I mindlessly allow images of what everyone else is doing, to fill my mind and taint my expectation. I lie to myself that these moments are just that … moments … flashes in the pan, no time at all … and that this is time for me to zone out, to gather my energy and to recharge so that I can feel refreshed or renewed for the next demand my tiny tots throw at me. 

What I’ve found though is … as fast as my well outdated iPhone looses battery life, I am equally exhausted after these moments of “me” time. The battery drains on both my device and my soul as I am filled with comparison, as I try desperately to find something encouraging within the confines of that tiny screen, as I yearn for meaningful connection … none of which is satisfied on a screen the size of my credit card. 

And though I have only spent a “few” minutes in the scroll, I do it so often these days … these *overwhelming* days, it’s adding up.

I’m recharging my phone by 10 am … reheating my coffee … and getting ready for the next battle that I am not prepared to win. 

I am tired, downcast, feeling unfulfilled and ill-equipped to handle the next hour or so before my phone has charge again. 

And then, as I place my phone on the counter to juice up, I take in the scene of my kitchen. The plates that are piled as high as the faucet, the smell that is coming from that can of beans I left open and unattended, the recycling that is now taking up residence on the end of the counter … that spot I SWORE would stay visible and uncluttered. 

And I cringe. 

I walk out of my kitchen deflated, wishing I had more energy to get stuff done. 

Take it from me. 

Your phone, whatever is going on out there on the Interwebs, it sin’t going to fulfill you. It isn’t going to be where you find your rest or where you fill your tank. 

I don’t know of a single instance when I have walked away from a quick “check in” with my social media account and felt better afterward, like I could just tackle the world. 

And yet, my iPhone tells me that my average time spent holding it, coddling it, pouring into it my most precious resource (my time) is INCREASING. 

I am desperate for the moments during the day that refill my tank, that spark life in me, that renew my passion for being a stay at home, homeschooling, keeping it real MOMMA. 

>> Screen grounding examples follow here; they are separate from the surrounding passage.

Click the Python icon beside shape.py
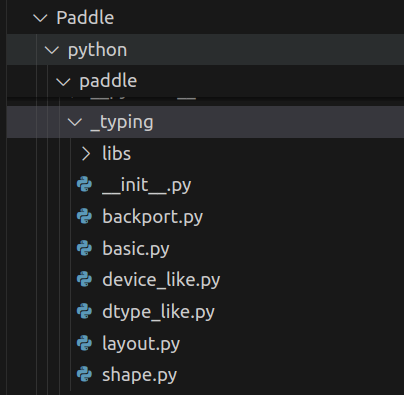 [x=84, y=374]
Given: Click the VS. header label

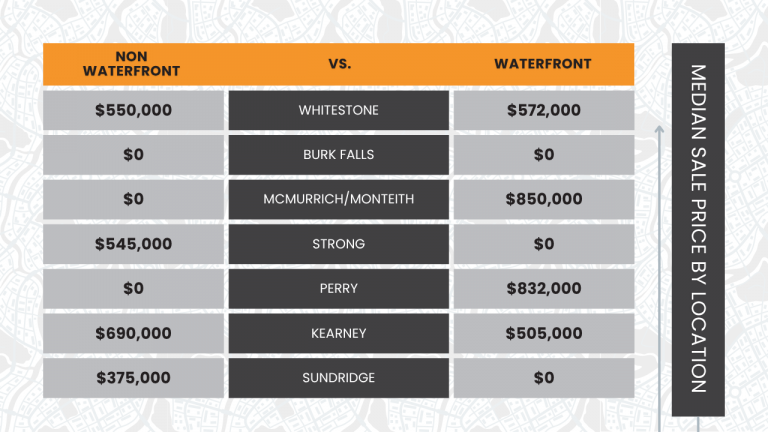Looking at the screenshot, I should [x=339, y=64].
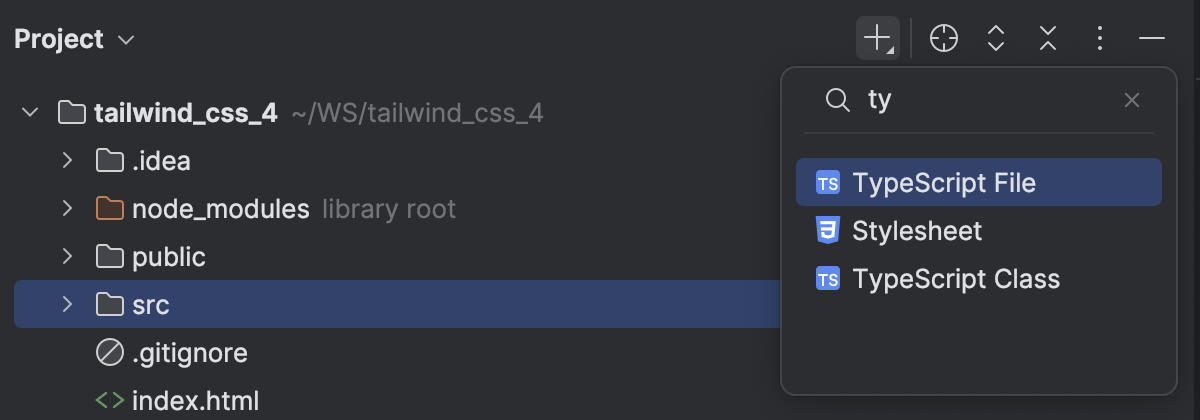
Task: Choose TypeScript File from the list
Action: [x=979, y=183]
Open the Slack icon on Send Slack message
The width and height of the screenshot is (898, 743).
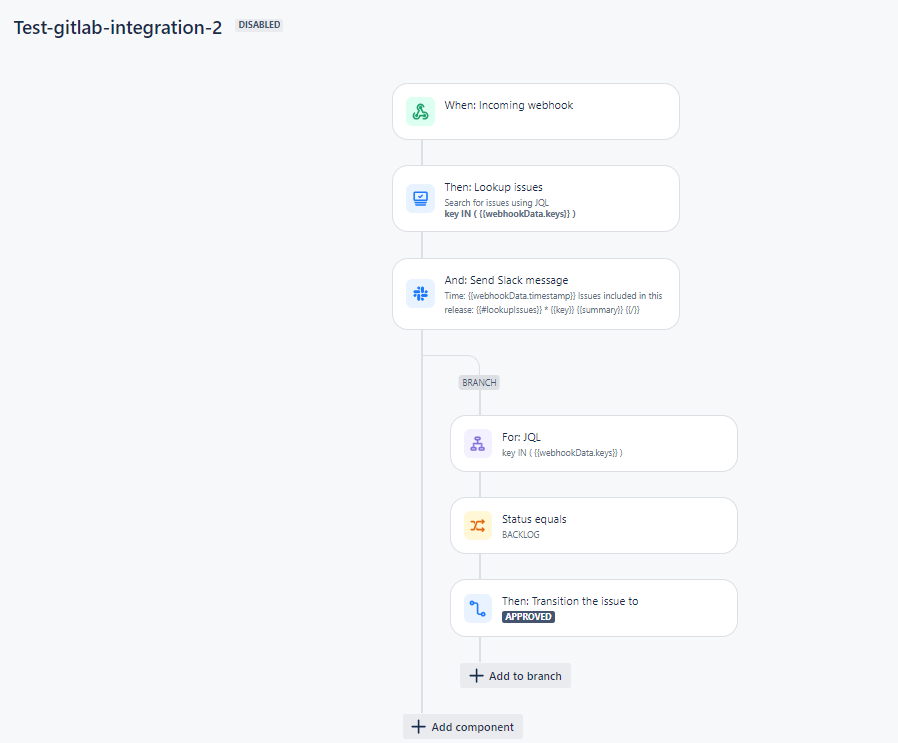420,294
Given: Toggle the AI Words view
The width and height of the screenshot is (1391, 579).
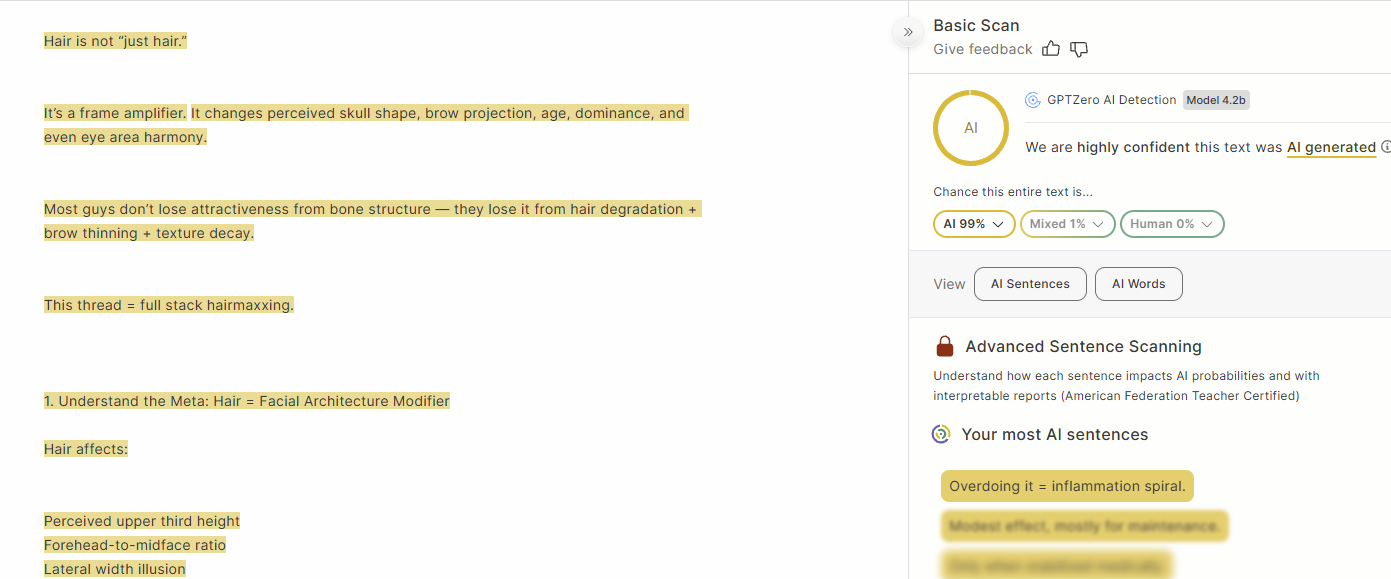Looking at the screenshot, I should click(x=1138, y=284).

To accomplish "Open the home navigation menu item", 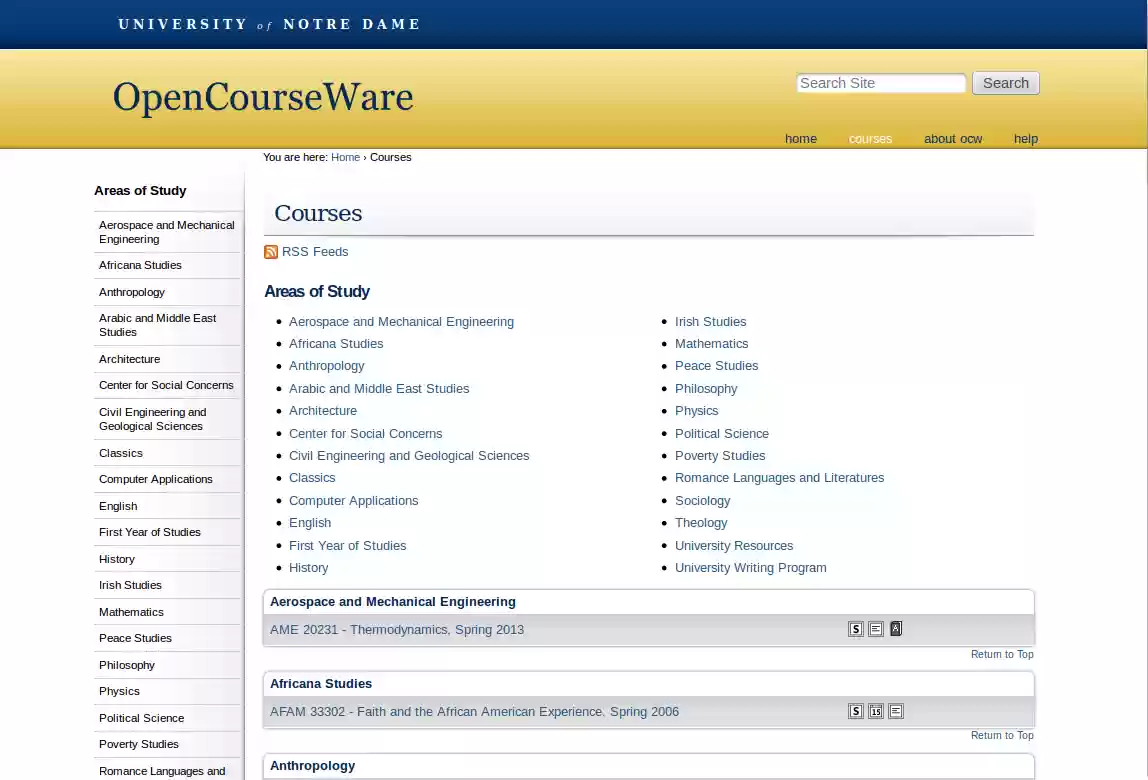I will pyautogui.click(x=801, y=139).
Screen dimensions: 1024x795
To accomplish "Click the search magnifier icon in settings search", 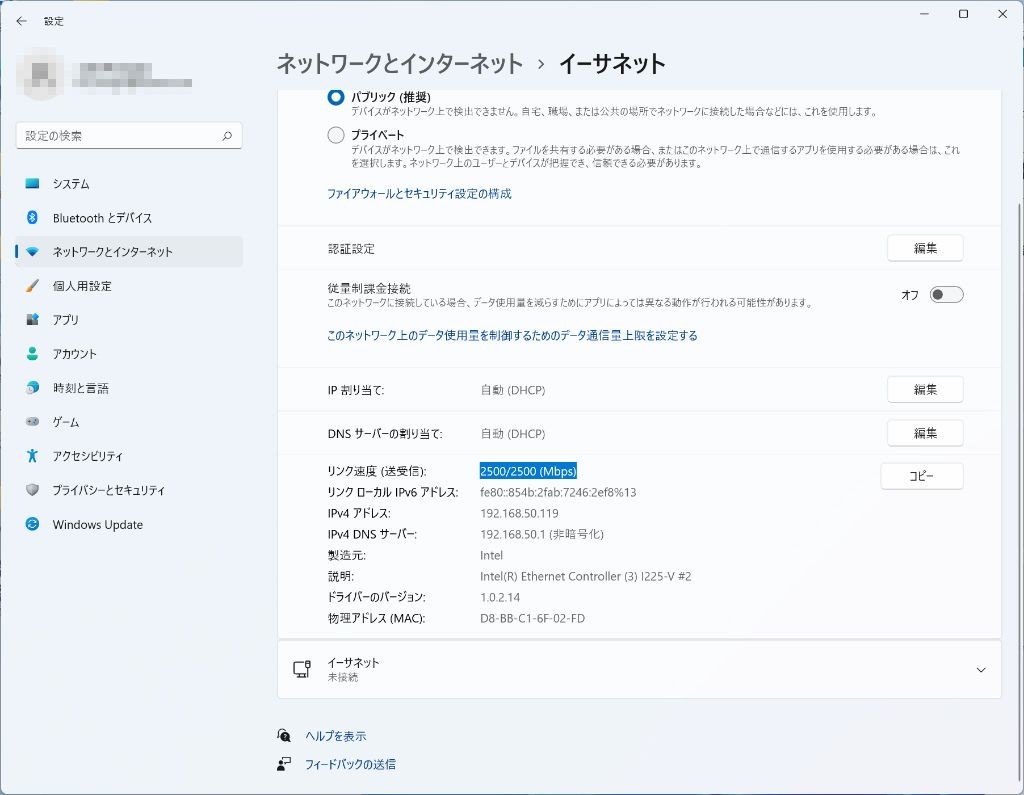I will [227, 136].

Here it is >> I read books instead of status updates. 

I clean the kitchen and think about how nice it is to be “in charge” of my time. 

I fold laundry and allow the warmth of freshly dried sheets encompass me and sooth me. 

I remember that childhood is so short and that – while building a fort with the comforter I JUST washed means that I have to put away cushions, stray pillows and blankets from every part of the house, that these are the moments that my children will remember. And that my laughter and engagement during these escapades will shape their futures, their expectations, and their own willingness to walk away from media and into meaningful interaction with the world around them. 

I am finding my me time in my Bible, in prayer, in sipping the first part of my hot coffee in the kitchen while I glance out the window at the neighbouring barn, as I thank God for the view and the reminder of what our bigger “end game” goals are. 

I am finding refreshment in letting the boys splash in the shower, laugh louder, and pull me away from the death grip my phone has on my life. 

Can I encourage you to do the same. 

To take a step back, put down the phone and remind yourself that there is absolutely NOTHING in there that is more important than whatever it is you are hiding from. 

Be it the unfolded laundry on your clean clothes couch, the little boy misses (or messes) that need to be tended to in the bathroom, or that PHONE CALL you have been putting off with a friend who you *actually* want to pour into. 

What if we were willing to treat our phones as … well PHONES … and live our lives free of the chains that drag us down? 

This year is all about refining my motherhood journey, in cutting out the tumours that suck the life from my days, and finding the grace to give more of myself to those who matter most. 

My me time is not found in my phone – not anymore.